While a number of groups in the humanitarian and NGO community support the notion of an “anti-Islamic State zone” for civilians, others fear it could do more harm than good. One concern is that Turkey could use the establishment of such a zone as an excuse to turn away refugees on both sides of the Turkish-Syrian border: shoving them all into a new ad hoc refugee camp in Syria. “Under no circumstances would these ‘safe areas’ justify sending refugees back against their will or turning the displaced away at the border,” said Daniel Gorevan, Oxfam’s campaign lead on the Syria crisis.
Others worry that under current conditions, with some 200,000 people displaced in northern Syria border areas, refugees will lack sufficient protection from external attacks by warring parties. The nightmare scenario could become an atrocity akin to the massacre in Srebrenica during the Bosnian war when more than 8,000 people were killed in a so-called “safe zone” created by the U.N. Security Council.
Back at the U.N., meanwhile, Churkin said that he hoped Friday’s agreement on Syria’s chemical weapons “will translate into our continued joint work on the political front.” Churkin said that the 15-nation council is seeking to finalize a statement endorsing an effort by the U.N.’s special envoy for Syria, Staffan de Mistura, to bring Syria’s government and opposition figures together for talks.
Churkin said that Russia has been pressing the United States and Washington’s European allies to cooperate with Syria in forging a united international effort against the Islamic State and al-Nusra Front.
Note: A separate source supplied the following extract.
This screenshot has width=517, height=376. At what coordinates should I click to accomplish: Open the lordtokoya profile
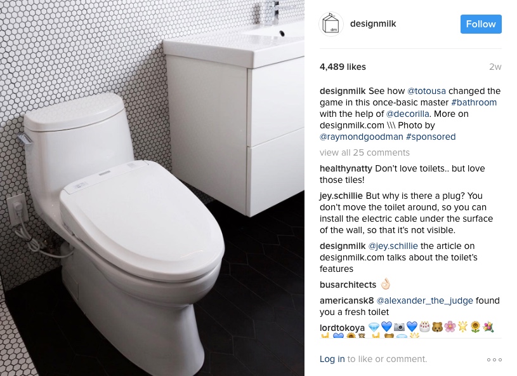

Syria, he noted, had cooperated with a Russian- and U.S.-brokered plan to destroy the bulk of its chemical weapons program and should be given a chance to participate in the new counterterrorism push as well. “So, if we could do it then, why can’t we do it now?” he asked.
Churkin said that Russia’s foreign minister, Sergey Lavrov, and U.S. Secretary of State John Kerry have been in close contact on Syria, and “there is a greater commonality and understanding of the complexity of the situation.”
Still, the Russian diplomat said Washington and its allies were still unwilling to enlist Assad in the fight against the Islamic State.
“Our Western colleagues do not yet accept the need to focus first and primarily on the terrorist threat in Syria and Iraq during the struggle against ISIL,” Churkin said, using an acronym for the Islamic State. “The United States and other Western countries … do not want to involve the Syrian government in that joint struggle, which in our view is wrong.”